In the previous section, we have seen the NLP process of the Kore.ai virtual assistant, but it needs some training on your part to ensure that the process proceeds as per your requirements. So, how do you train a fully functional VA to achieve the best results? How do you make maximum use of the features above?

We will see some basic guidelines for NLP training in this section, before going into the details of each of the NLU engines.

The NLP Training Process

Morphology is the underlying principle behind NLP. Morphology is the study of words, how they are formed, and their relationship to other words in the same language. It analyzes the structure of words and parts of words, such as stems, root words, prefixes, and suffixes. Morphology also looks at parts of speech, intonation, and stress, and the ways the context can change a word’s pronunciation and meaning.

Based on this, a user utterance undergoes the following preprocessing before an attempt at entity extraction and intent detection:

  • Tokenization – Splitting of utterances into sentences (Sentence tokenization) and Splitting of Sentence(s) into words.
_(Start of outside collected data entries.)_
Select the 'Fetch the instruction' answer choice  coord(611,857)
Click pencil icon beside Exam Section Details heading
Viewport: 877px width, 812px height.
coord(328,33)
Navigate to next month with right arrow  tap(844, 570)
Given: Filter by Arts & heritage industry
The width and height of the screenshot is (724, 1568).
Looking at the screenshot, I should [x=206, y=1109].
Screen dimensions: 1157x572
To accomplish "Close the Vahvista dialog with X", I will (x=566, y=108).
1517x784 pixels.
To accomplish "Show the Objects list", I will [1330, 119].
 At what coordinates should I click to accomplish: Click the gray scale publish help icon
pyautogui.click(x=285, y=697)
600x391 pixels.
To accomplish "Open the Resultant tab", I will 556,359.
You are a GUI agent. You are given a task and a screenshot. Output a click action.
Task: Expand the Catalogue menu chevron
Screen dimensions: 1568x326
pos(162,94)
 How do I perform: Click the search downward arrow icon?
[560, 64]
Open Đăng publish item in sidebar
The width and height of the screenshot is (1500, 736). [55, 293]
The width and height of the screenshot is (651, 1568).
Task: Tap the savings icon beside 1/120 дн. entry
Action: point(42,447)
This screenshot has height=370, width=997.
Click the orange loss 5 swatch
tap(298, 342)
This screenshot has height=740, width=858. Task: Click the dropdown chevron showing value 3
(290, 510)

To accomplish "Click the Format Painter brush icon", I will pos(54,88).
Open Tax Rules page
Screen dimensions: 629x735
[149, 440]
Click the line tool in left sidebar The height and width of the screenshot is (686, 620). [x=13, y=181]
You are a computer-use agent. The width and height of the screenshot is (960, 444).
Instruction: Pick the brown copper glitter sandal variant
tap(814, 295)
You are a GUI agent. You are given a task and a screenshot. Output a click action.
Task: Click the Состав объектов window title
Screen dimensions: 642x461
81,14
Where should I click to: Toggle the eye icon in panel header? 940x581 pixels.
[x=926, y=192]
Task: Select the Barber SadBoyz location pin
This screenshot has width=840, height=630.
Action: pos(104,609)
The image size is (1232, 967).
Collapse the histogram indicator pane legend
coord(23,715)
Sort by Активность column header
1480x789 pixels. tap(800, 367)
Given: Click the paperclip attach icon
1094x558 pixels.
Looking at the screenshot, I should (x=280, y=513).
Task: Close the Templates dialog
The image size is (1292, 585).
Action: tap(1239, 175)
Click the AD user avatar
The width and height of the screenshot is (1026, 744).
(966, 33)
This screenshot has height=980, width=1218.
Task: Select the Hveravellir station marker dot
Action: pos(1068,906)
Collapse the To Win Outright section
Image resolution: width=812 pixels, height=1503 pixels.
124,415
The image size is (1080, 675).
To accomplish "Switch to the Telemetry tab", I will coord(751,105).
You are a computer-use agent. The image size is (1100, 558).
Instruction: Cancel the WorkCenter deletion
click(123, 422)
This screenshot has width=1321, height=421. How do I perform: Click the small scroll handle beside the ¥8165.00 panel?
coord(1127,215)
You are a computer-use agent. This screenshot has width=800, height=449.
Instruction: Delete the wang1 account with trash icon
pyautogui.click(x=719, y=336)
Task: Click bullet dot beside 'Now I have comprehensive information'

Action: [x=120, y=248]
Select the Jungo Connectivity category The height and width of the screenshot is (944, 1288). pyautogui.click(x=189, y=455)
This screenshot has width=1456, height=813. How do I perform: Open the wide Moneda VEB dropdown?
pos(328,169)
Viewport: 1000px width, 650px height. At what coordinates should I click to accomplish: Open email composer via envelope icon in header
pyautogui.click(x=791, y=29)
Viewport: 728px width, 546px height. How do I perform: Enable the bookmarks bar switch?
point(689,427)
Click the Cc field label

Kore.ai NLP uses TreeBank Tokenizer for English. Each language might have its own tokenizer
  • toLower() – Convert all the text into lower (Not done for German, since the word meaning changes based on the case). This process is done only by ML and KG engines.
  • StopWord removal – Each language has its own set of stop words that can be edited by the developer. Removes words that may not contribute to improving the learning. This process is done only in ML and KG engines. This setting is optional, but is disabled by default.
  • Lemmatization or Stemming depending on the language 
    • Stemming – Retains the stem of the word like “Working”->” work”, “Running”->” Run”, “housing”->”hous”. It basically cuts the words. The output word may not be a valid language word
    • Lemmatization – Converts the word to its base form using the dictionary. Like in earlier examples “Working”->” work”, “Running”->” Run” however,  “housing”->” house”. 
  • N-grams – Helps in combining co-occurring words. For example, “New York City” and “Internet Explorer”. Each word has its own meaning. But when we take tri-gram in the first case and bi-gram in the second case, it actually results in a more meaningful word. N-grams also help in getting some context before or after a word.

Scoping

The first step in NLP training is to define the scope of the VA, narrowing down the problem the Virtual Assistant will need to solve. This helps in configuring the various training nuances you will require. This involves brainstorming sessions with various stakeholders like SMEs/BAs, Conversation Experience Designers, VA Developers, NLP Analysts/Data Engineers, NLP Trainers, and Testers.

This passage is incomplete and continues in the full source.